Task prompt:
Reproduce the entries shown below only from the line with "2464x1496 pixels." down to the line with "Task: Click the previous run arrow icon", keeping both end lines and copying each one exactly.

= Beginning of Section =

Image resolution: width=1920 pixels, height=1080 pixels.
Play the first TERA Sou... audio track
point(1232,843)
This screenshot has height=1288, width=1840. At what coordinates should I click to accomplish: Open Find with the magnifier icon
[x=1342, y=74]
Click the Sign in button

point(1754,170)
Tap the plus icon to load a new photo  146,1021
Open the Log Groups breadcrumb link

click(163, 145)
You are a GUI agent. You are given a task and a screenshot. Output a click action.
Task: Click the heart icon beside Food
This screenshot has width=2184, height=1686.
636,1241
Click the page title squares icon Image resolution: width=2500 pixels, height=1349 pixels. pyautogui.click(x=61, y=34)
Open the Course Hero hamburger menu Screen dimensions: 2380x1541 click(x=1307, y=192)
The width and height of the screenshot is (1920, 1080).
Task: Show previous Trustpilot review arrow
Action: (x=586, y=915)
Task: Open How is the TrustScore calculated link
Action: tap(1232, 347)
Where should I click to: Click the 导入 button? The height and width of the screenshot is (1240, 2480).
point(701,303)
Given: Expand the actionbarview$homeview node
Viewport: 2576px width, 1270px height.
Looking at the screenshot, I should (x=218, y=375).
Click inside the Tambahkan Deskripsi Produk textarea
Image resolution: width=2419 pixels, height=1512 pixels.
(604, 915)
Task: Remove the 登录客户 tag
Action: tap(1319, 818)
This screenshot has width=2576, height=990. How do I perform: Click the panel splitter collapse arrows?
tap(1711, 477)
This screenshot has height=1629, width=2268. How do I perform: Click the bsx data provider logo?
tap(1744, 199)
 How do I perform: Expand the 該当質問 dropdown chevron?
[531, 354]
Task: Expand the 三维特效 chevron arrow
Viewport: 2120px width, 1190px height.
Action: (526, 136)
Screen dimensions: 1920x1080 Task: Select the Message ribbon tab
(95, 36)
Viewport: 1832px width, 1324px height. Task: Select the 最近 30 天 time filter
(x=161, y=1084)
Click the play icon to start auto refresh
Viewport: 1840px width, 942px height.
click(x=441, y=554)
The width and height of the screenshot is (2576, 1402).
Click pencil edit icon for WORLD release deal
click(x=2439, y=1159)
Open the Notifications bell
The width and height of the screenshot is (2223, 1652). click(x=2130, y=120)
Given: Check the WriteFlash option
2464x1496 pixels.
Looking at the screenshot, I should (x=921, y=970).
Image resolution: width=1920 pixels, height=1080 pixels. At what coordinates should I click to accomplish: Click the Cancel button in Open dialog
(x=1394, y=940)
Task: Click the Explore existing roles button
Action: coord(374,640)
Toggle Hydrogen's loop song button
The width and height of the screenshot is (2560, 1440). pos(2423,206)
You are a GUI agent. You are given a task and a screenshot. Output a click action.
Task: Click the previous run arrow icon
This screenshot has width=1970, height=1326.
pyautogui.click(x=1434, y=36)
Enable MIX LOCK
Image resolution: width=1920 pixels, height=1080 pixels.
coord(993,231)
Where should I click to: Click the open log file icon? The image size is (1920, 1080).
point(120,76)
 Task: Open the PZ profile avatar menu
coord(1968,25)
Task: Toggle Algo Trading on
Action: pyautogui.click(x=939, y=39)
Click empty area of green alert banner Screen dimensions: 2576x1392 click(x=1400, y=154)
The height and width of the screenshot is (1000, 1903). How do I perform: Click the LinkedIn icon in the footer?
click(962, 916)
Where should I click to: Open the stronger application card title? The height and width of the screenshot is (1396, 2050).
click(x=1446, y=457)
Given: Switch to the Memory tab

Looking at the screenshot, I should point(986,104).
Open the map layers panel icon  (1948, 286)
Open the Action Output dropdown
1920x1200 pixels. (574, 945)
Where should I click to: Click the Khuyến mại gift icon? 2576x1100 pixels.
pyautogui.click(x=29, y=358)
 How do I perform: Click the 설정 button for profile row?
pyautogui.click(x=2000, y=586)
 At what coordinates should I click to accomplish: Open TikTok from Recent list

= End of Section =

Answer space:
2464x1496 pixels.
Looking at the screenshot, I should (x=921, y=970).
Image resolution: width=1920 pixels, height=1080 pixels. At what coordinates should I click to accomplish: Click the Cancel button in Open dialog
(x=1394, y=940)
Task: Click the Explore existing roles button
Action: coord(374,640)
Toggle Hydrogen's loop song button
The width and height of the screenshot is (2560, 1440). pos(2423,206)
You are a GUI agent. You are given a task and a screenshot. Output a click action.
Task: Click the previous run arrow icon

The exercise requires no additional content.